**How to complete this task**
Below are some entries. Repeat exactly the lines from the one with "Art Supplies (154, 1917)" through the one with "United Kingdom (GBP) (105, 1398)", and only those.

**Task material**
>>
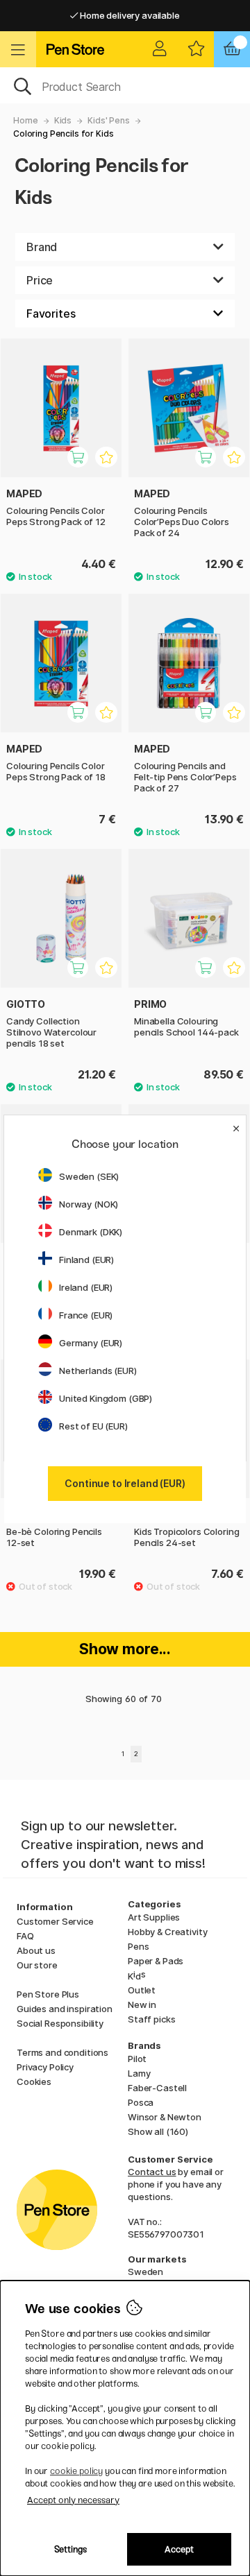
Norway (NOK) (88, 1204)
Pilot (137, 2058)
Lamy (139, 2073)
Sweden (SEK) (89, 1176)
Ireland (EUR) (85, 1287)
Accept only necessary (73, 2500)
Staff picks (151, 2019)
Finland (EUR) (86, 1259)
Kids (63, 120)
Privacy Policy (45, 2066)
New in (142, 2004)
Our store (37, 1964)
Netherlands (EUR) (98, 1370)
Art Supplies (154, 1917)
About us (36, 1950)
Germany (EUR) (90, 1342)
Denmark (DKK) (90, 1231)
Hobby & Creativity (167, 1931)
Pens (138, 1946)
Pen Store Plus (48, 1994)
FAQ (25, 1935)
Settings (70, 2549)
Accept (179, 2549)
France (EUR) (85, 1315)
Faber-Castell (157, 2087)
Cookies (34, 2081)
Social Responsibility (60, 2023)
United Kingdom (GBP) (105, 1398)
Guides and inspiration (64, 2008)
<<
>>
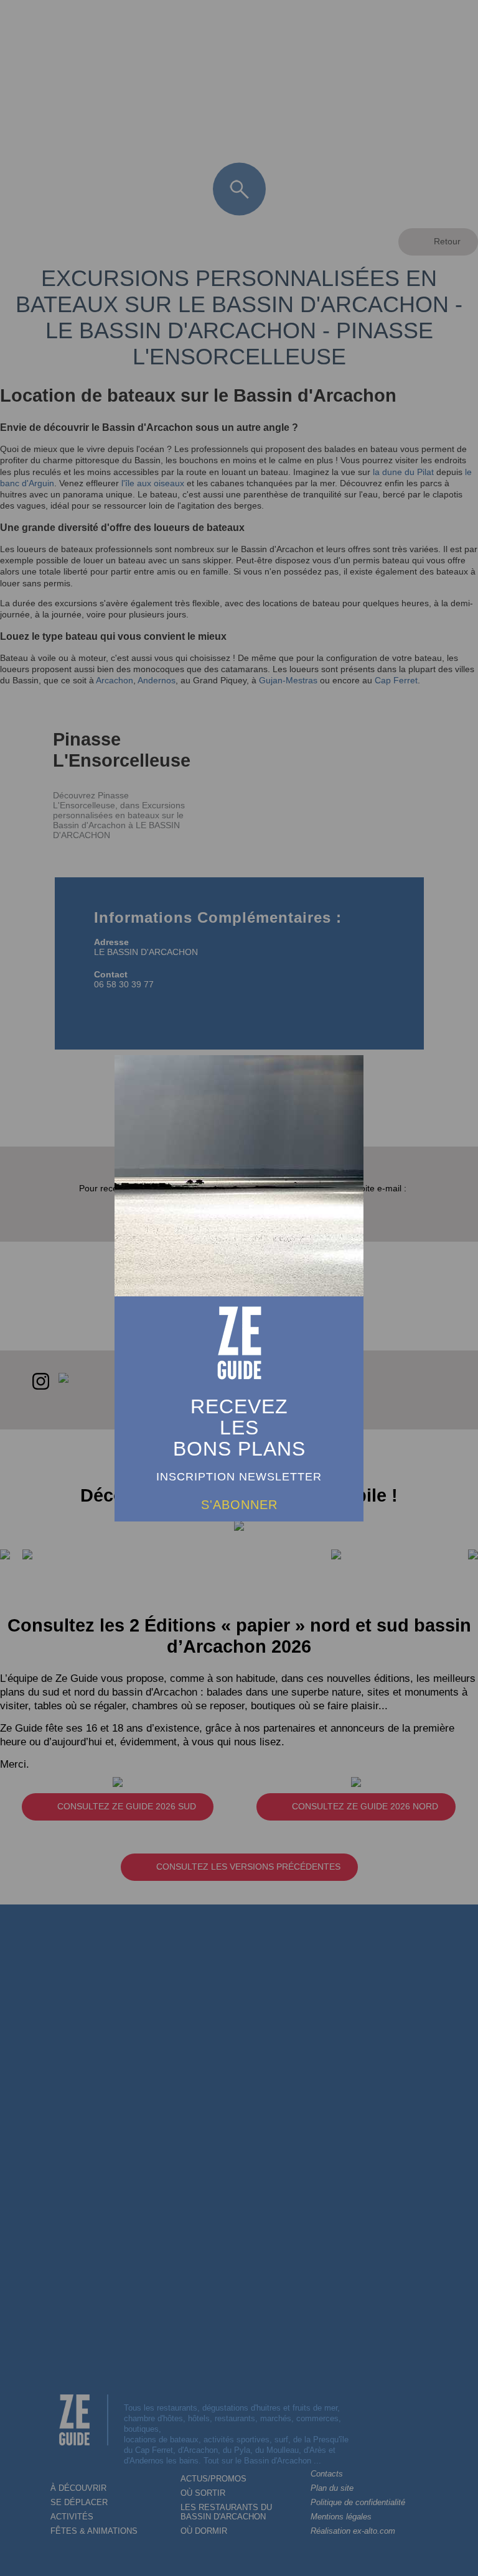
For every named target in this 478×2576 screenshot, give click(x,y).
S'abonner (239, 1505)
<<
>>
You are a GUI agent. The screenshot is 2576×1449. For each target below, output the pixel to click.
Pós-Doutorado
<<
**Result for this exercise**
Art Supplies (154, 1917)
About us (36, 1950)
Germany (EUR) (90, 1342)
Denmark (DKK) (90, 1231)
Hobby & Creativity (167, 1931)
Pens (138, 1946)
Pen Store Plus (48, 1994)
FAQ (25, 1935)
Settings (70, 2549)
Accept (179, 2549)
France (EUR) (85, 1315)
Faber-Castell (157, 2087)
Cookies (34, 2081)
Social Responsibility (60, 2023)
United Kingdom (GBP) (105, 1398)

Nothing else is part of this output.